Why don't you take a look at your rights on the government's consumer direct and go from there? Manufacturer's are obliged to provide much more than a years cover on many of their products, regardless or the warranty period or whether or not you have purchased an extended warranty. If you're willing to take some time and put your concerns in writing to the manufacturer (or at least their distributor in this country) then you might have a chance. It's unlikely they will admit to any design flaw or built-in obsolescence with the boiler, but they may fix the fault as a 'gesture of goodwill', to pacify you if nothing else.

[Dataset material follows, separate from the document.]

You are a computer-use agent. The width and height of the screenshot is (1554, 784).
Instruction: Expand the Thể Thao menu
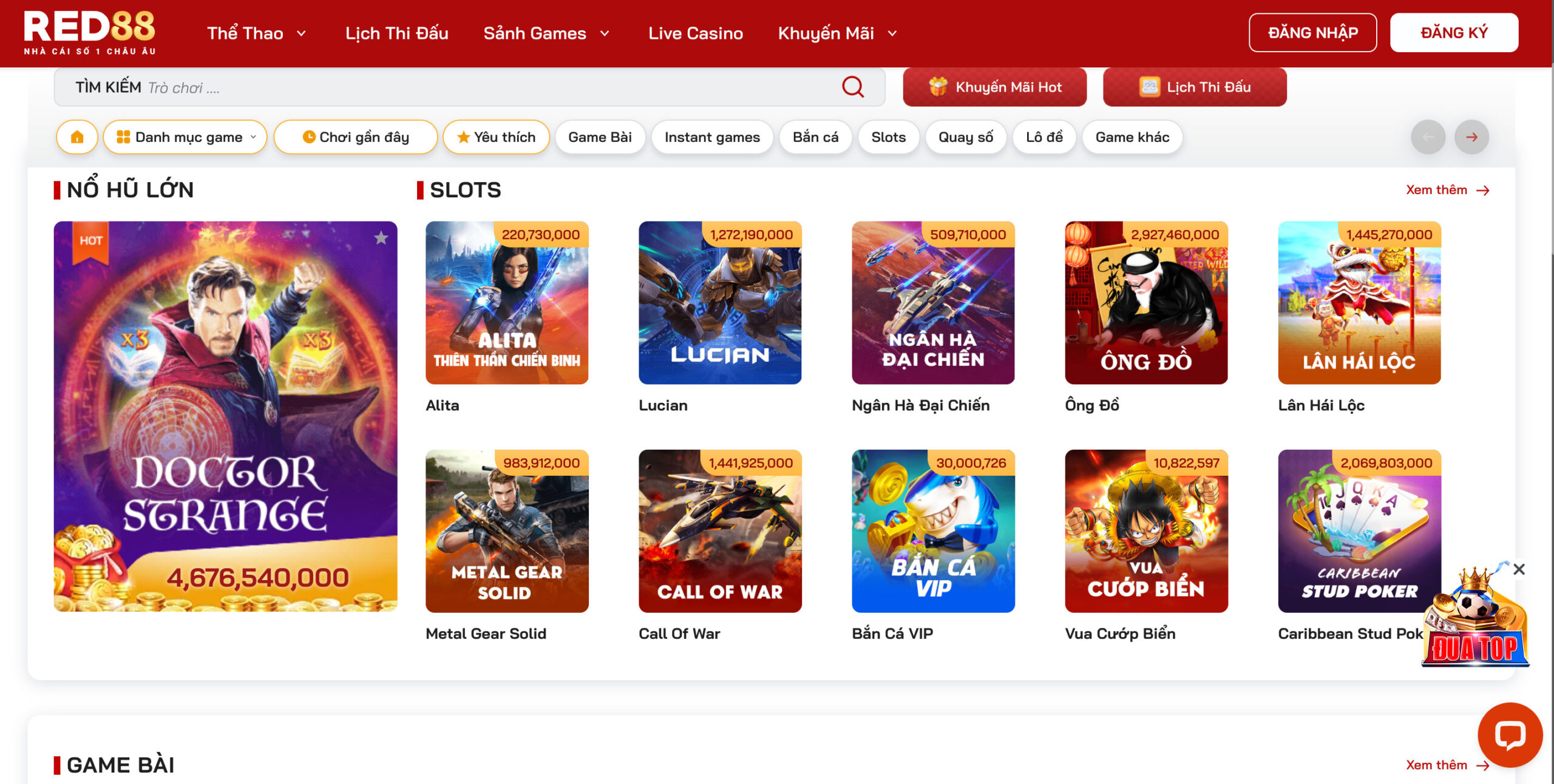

I did initially contact the manufacturer, and expressed my dismay at the demise of my previous boiler, then this, in such a short time period, for such an expensive item, and they gave me short shrift, just dismissed me, and referred me back to Warmfront/the installers. And I didn't get anywhere with them. They make stuff to last x amount of years, then get extra trade by selling parts, and discontinuing the model, so they sell more. Rather than the old British adage - built to last.
Once did a powerflushing course at Ravenheat and i asked one of their managers why were spare parts so expensive.His reply was that compared to the price of a new boiler in Europe the UK was cheaper so he said you might as well just buy a new boiler. Just the throw away culture we seemed to have adopted.

I must enrol on one of those courses, so that I can ask the same, and lamp him one! A few years ago, the TV set was the most expensive thing, outside a house and a car, and you got a man in to repair it, now they are mass produced and throwaway, now it seems a £2000+ boiler is deemed to be throwaway? (as my last one was), £250 for a part that isn't guaranteed to fix it, after all the money that has been spent....
 
Why don't you take a look at your rights on the government's consumer direct and go from there? Manufacturer's are obliged to provide much more than a years cover on many of their products,

Manufactures are obliged to do sod all. Under SOGA your contract is with the supplier not the manufacture.

After 6 mounts of purchase its down to the consumer to to prove the fault inherent and not due to fair wear and tear. They're no set down rules on how long things last but the limit for claims is 6 years.

Repair/replacement/refund are the choices for remedy but which ever is chosen must not be of significant cost to the supplier.

So to presume warm front you need to get your repair block to write a report saying that the fault is inherent with the item and not though fair ware and tear.